“Now we see in a mirror dimly. Then we shall see very clearly. Now my knowledge is incomplete. Then I will have complete knowledge as God has complete knowledge of me.” 1 Corinthians 13:12
Have you noticed that God alone has complete knowledge and control of our lives? Try as we might, we can’t see what’s going to happen until we get there, and we don’t always understand the purpose behind our circumstances. Our Lord knows beginning to end, but our view is limited. Yet it is the Lord’s mercy, for it would be too much for us to handle all at once. Instead, He lovingly provides for us moment by moment. He has special surprises in store for us each day, and His grace is sufficient for any difficulties. But sometimes — maybe months, maybe years later — we reach a moment where He broadens our view to understand what He’s been doing all along… and we stand to admire the beauty of it all.

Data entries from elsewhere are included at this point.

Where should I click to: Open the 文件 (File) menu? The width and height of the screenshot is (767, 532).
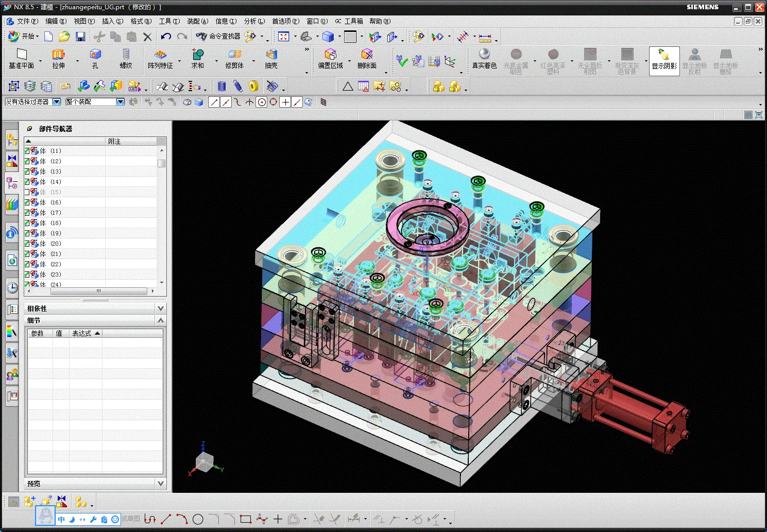27,21
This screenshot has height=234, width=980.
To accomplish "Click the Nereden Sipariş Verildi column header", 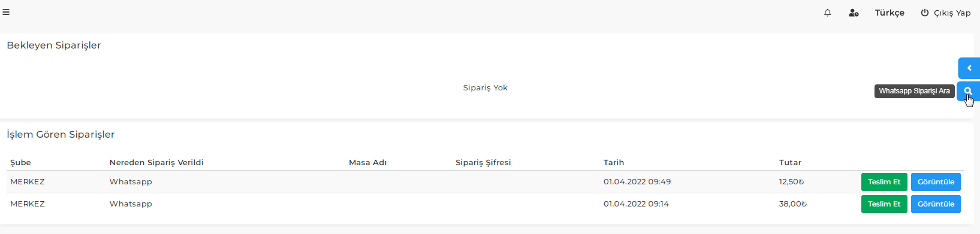I will (156, 162).
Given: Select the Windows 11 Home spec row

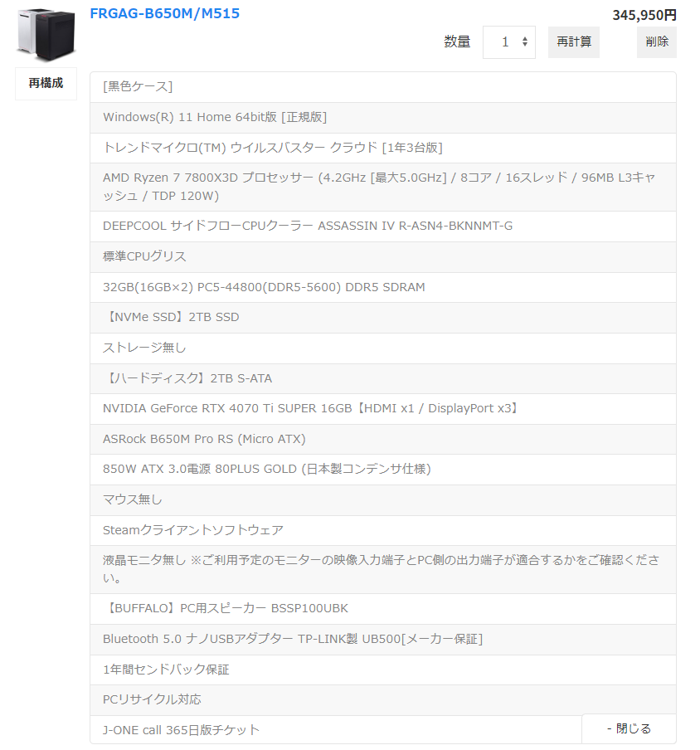Looking at the screenshot, I should (x=383, y=118).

When I was single, I longed to get married… but I did not long for all the changes that it would entail. And when God provided my husband Steve, it did set into motion a series of changes. (See https://sarah.4jcg.org/i-will-follow/ for details) At times I have struggled in all the changes — a new house, a new routine, a new job, a new church, new friends — and at other times I have embraced them. When we’re in the moment, sometimes all we see is what’s right in front of us, the small view.
It’s been almost 10 months now since my “new” life has begun, and I’m beginning to see a bigger picture — the plan that God has seen and known all along. There were three important things in my life that, for a while, I tried to cling to. I did not want to leave my church, my job, or my orchestra. At first I wanted to make my new life with Steve fit right in with my old life without him. But it wasn’t working, and God changed my heart to realize that it was time to move on. And now as I look back on those three important things, I can see more clearly God’s hand guiding me to where I am now.
You see in the past 10 months, all three of those things that I wanted to keep the same have changed!
- Countless people have also moved away from my former church — some to other churches, others to different states — and new people have come. The church is not the same, and had I been there, I would have experienced change.
- I saw a picture of my former school’s staff the other day and was shocked by how many faces I didn’t recognize — at least half! Several teachers retired, and many moved out of state or to different schools. The school is not the same, and had I been there, I would have experienced change.
- I’m still on the e-mail list for the orchestra, so I can see the changes that are occurring there. Our conductor retired, so this entire year has been a searching and interviewing year — every concert has been conducted by someone different as they evaluate each one. The orchestra is not the same, and had I been there, I would have experienced change.
Things are always changing; however, I find it interesting that these three areas of my past life are undergoing more intense change than usual. It gives confirmation to the decision I made (to move wholeheartedly into everything new), because I realize that I couldn’t have clung to the familiarity of those things anyway. And it gives me encouragement for the future because I can see God’s purpose in the timing of the events of my life.
When you can only see the small picture, wait and trust. Maybe someday God will bring into view the big picture!